A school prayer bill was today expanded to include elementary school students during one of its final readings on the state Senate floor.

The bill, which would allow students to pray during school events, moved quickly through the committee process and is up for a final vote.

The amendment, which was introduced by the bill’s sponsor, state Sen. Gary Siplin, D-Orlando, changed many aspects of the bill, expanding the original measure to cover elementary school students. Originally, the school prayer bill only allowed high school students to give religious or non-religious “inspirational messages” during school events. Siplin’s amendment also removed language that said the message could only be given at events that were non-compulsory.

It also stipulates that school officials may not:

  • Participate in, or otherwise influence, the determination of whether an inspirational message is to be delivered or select the student volunteers who will deliver the inspirational message.
  • Monitor or otherwise review the content of a student volunteer’s inspirational message.

Before the bill was expanded to include elementary and middle school students, advocates for the separation of church and state had been denouncing the bill.
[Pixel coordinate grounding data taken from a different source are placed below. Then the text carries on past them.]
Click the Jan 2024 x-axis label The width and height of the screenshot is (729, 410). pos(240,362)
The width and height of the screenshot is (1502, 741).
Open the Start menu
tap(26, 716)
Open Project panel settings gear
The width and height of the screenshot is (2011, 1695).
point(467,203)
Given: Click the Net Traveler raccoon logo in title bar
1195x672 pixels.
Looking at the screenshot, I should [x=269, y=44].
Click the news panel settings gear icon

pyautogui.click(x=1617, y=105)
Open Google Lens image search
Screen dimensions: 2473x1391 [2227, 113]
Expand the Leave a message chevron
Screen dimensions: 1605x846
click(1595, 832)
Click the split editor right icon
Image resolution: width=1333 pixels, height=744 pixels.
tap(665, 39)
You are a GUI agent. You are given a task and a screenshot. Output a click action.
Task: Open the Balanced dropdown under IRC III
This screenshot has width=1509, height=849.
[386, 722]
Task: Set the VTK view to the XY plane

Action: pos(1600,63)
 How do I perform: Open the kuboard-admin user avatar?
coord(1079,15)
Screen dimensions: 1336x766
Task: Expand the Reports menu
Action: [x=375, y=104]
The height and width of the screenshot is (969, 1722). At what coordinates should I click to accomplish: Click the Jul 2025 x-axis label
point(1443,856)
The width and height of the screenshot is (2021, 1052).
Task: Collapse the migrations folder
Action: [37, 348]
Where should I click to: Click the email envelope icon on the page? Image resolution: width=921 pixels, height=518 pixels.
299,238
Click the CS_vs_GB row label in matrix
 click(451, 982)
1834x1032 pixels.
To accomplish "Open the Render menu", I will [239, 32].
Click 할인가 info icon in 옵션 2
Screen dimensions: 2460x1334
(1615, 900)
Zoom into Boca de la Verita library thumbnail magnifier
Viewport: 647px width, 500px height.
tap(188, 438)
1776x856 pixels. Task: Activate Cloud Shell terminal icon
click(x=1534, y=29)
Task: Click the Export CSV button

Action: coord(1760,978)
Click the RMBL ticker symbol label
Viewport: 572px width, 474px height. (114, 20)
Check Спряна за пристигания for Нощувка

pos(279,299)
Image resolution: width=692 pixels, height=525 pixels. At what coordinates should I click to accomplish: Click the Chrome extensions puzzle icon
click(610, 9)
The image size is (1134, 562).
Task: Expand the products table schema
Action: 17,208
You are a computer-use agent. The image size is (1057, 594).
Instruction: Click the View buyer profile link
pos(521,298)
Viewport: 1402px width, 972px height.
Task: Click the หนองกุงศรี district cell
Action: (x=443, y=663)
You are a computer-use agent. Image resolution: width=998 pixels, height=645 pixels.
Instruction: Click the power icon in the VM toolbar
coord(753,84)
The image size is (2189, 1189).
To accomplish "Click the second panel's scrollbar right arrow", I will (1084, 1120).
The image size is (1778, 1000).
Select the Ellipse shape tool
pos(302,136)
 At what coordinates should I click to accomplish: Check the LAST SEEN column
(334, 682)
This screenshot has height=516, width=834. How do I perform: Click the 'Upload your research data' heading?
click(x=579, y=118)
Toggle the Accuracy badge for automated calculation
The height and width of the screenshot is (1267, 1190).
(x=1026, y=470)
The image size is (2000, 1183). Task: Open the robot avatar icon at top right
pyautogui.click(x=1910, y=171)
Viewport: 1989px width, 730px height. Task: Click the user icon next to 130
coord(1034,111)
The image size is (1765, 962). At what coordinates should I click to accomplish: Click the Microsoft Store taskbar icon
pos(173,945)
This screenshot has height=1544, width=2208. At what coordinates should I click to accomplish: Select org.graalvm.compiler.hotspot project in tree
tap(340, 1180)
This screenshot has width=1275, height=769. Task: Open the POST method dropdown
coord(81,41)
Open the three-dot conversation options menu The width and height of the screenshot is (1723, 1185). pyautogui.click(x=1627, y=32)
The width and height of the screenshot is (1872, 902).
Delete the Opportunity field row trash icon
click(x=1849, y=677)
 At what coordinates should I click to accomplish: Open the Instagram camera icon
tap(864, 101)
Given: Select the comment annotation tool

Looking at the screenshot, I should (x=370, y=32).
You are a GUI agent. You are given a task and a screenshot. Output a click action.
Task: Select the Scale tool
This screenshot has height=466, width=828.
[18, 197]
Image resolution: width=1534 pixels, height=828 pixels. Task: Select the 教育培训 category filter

They have spoken out against aspects of the bill that include prayers of invocation or benediction that are sectarian or proselytizing in nature. The Anti-Defamation League has called the bill “divisive and constitutionally defective” and has warned legislators that such a law would inevitably lead to costly legal action against the state.

Democratic state Sens. Arthenia Joyner and Maria Sachs both took issue today with the fact that the amendment was added on the floor and not vetted by the committees it passed through. Joyner told Siplin that his “amendment drastically changes the bill.”

Siplin maintained that the bill is constitutional and that his aim was to make “more well-rounded students” by allowing them to give whatever kind of inspirational message they want without the input of officials in their schools. He said many times that he is a lawyer and that his bill does not violate federal laws.

State Sen. Nan Rich, D-Sunrise, pointed out that the bill does not include a prohibition on proselytizing, a concern that the Anti-Defamation League has raised since the measure began making its way through committees.

The bill still requires a final vote in the Senate.